Complete the following
a - Answer these questions using the passage on Bores:
(i) Who is the executive director of Our Revolution?
(ii) How old is Bores?
(iii) In what year did Bores start at Palantir, and in what role?
b - Reproduce the passage on Bores from "So how is Bores" up to and including "on AI models.".

Source extract

--- START ---

So how is Bores pulling it off?
For progressive groups, the answer lies, at least in part, in Bores’ work on AI.
“He put forward the country’s strongest regulation of the AI industry to protect Americans from those who want no rules and only care about unfettered power and profit,” wrote Our Revolution’s executive director, Joseph Geevarghese, in an endorsement announcement. Geevarghese was referring to the RAISE Act, a state law that Bores introduced to impart transparency and safety regulations on AI models.
As an elected official, Bores is no political outsider, though the 35-year-old’s background in the tech industry differentiates him from fellow frontrunner Lasher, who’s spent decades working for politicians such as Nadler, Gov. Kathy Hochul and Mike Bloomberg, the former mayor.
Bores’ resume includes a nearly five-year stint at the tech company Palantir, starting as a data scientist in 2014 and working his way up to become the U.S. government lead. That gig has complicated how some progressives see Bores, given Palantir’s work with ICE, the Immigration and Customs Enforcement agency that Bores himself has called to abolish. He has repeatedly said that he quit Palantir over its contract with ICE back in 2019, and that he chose “principle over my career and millions of dollars.”

--- END ---

Dataset extract

--- START ---

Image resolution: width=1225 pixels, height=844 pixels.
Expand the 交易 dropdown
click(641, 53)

--- END ---
--- START ---

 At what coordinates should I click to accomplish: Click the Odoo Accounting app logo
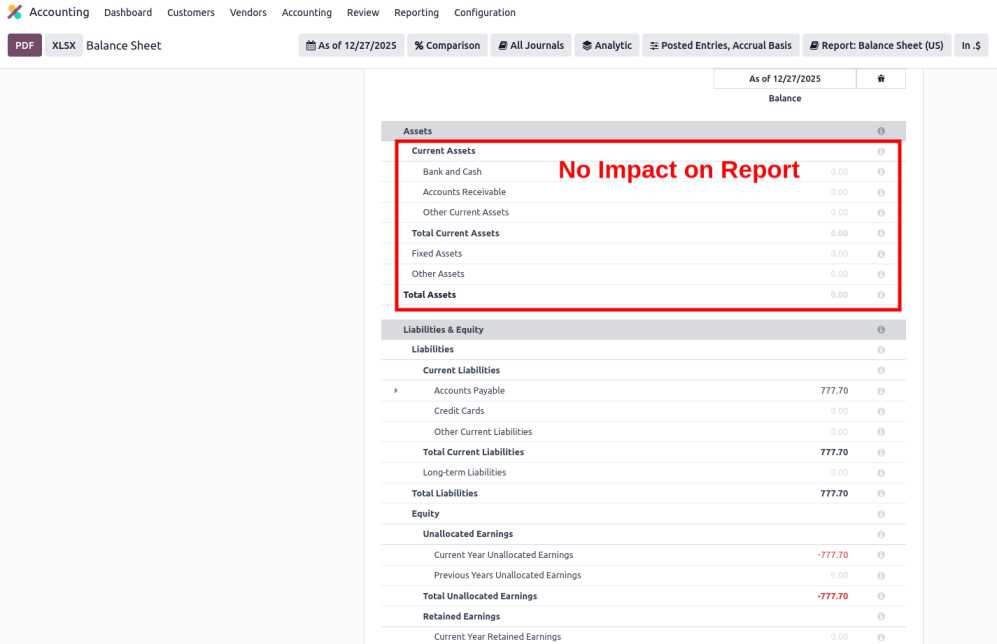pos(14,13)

--- END ---
--- START ---

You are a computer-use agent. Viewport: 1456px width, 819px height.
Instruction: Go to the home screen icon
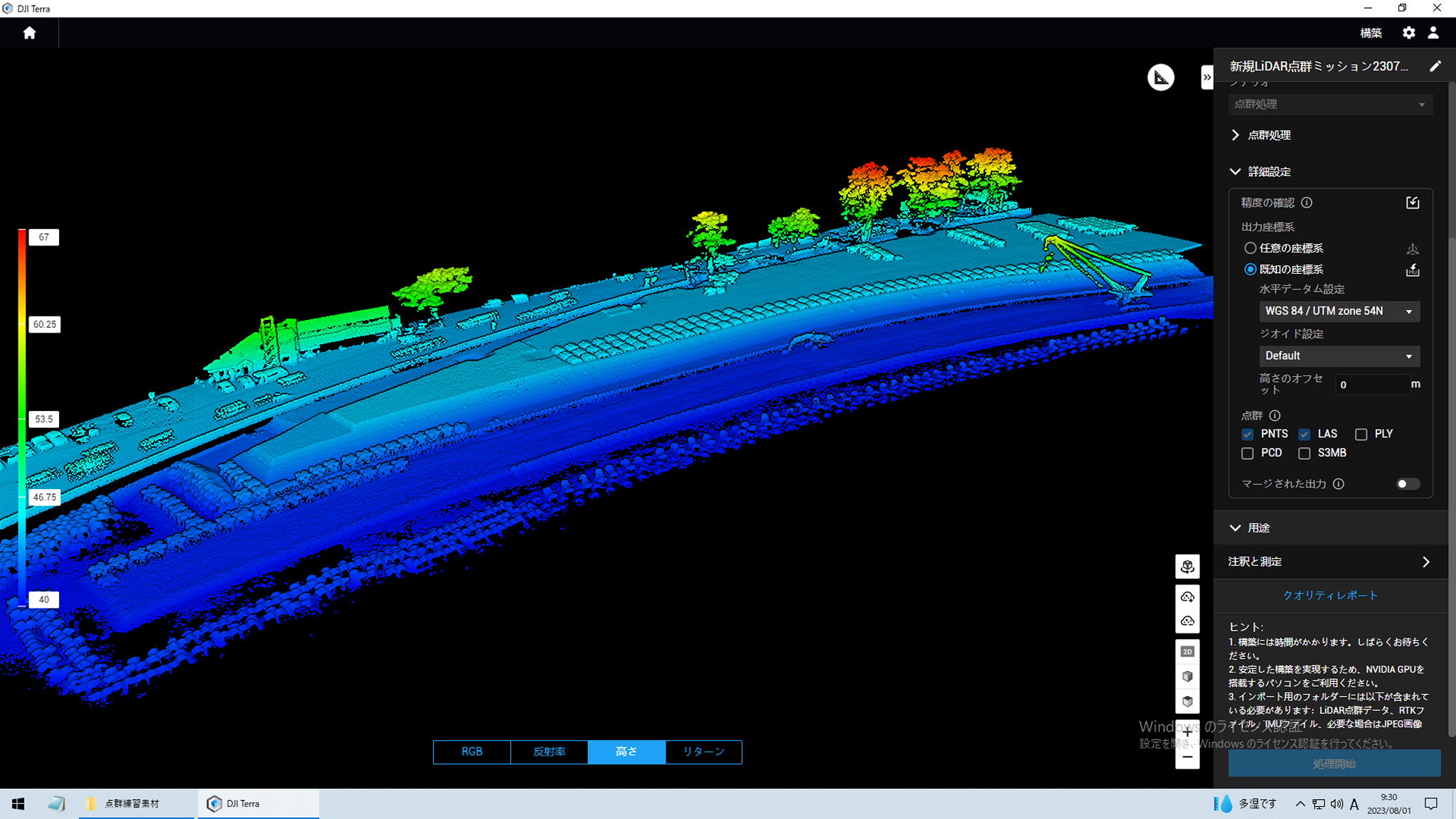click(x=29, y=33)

--- END ---

Answers to each task
a -
(i) Joseph Geevarghese
(ii) 35
(iii) 2014, as a data scientist

b -
So how is Bores pulling it off?
For progressive groups, the answer lies, at least in part, in Bores’ work on AI.
“He put forward the country’s strongest regulation of the AI industry to protect Americans from those who want no rules and only care about unfettered power and profit,” wrote Our Revolution’s executive director, Joseph Geevarghese, in an endorsement announcement. Geevarghese was referring to the RAISE Act, a state law that Bores introduced to impart transparency and safety regulations on AI models.